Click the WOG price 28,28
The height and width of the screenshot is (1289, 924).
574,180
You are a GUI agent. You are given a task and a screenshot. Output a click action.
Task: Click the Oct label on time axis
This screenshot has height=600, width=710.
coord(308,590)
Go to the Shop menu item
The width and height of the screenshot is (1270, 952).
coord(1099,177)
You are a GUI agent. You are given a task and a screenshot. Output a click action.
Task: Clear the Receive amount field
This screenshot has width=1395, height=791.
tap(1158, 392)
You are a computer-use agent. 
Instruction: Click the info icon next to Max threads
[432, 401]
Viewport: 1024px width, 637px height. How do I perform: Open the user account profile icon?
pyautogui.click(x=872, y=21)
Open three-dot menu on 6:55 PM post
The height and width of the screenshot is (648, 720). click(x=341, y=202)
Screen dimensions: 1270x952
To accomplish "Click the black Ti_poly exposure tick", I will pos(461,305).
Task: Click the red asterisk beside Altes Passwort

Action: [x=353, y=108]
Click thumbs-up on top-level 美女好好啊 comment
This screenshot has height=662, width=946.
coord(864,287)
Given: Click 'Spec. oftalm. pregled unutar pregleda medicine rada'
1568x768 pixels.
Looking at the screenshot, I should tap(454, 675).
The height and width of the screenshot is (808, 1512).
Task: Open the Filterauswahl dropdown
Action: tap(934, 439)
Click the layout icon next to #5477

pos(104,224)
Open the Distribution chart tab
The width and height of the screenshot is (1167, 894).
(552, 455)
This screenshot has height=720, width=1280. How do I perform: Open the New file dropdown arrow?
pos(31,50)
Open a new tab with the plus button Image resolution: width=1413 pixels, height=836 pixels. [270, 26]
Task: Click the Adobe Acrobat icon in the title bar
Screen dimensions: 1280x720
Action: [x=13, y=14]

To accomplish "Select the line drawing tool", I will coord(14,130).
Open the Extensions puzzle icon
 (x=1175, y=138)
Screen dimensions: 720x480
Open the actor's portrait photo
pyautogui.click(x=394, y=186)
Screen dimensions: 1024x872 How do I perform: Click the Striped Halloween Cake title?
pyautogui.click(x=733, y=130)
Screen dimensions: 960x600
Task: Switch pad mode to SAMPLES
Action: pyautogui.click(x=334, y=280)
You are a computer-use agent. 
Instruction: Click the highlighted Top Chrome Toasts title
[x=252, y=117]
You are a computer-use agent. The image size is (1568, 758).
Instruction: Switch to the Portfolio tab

**WHAT THE EXERCISE ASKS:** Track down every line in the entries that includes the string "accomplish", and copy it.

**TASK ANSWER:**
To accomplish "Click the black Ti_poly exposure tick", I will pos(461,305).
To accomplish "Select the line drawing tool", I will coord(14,130).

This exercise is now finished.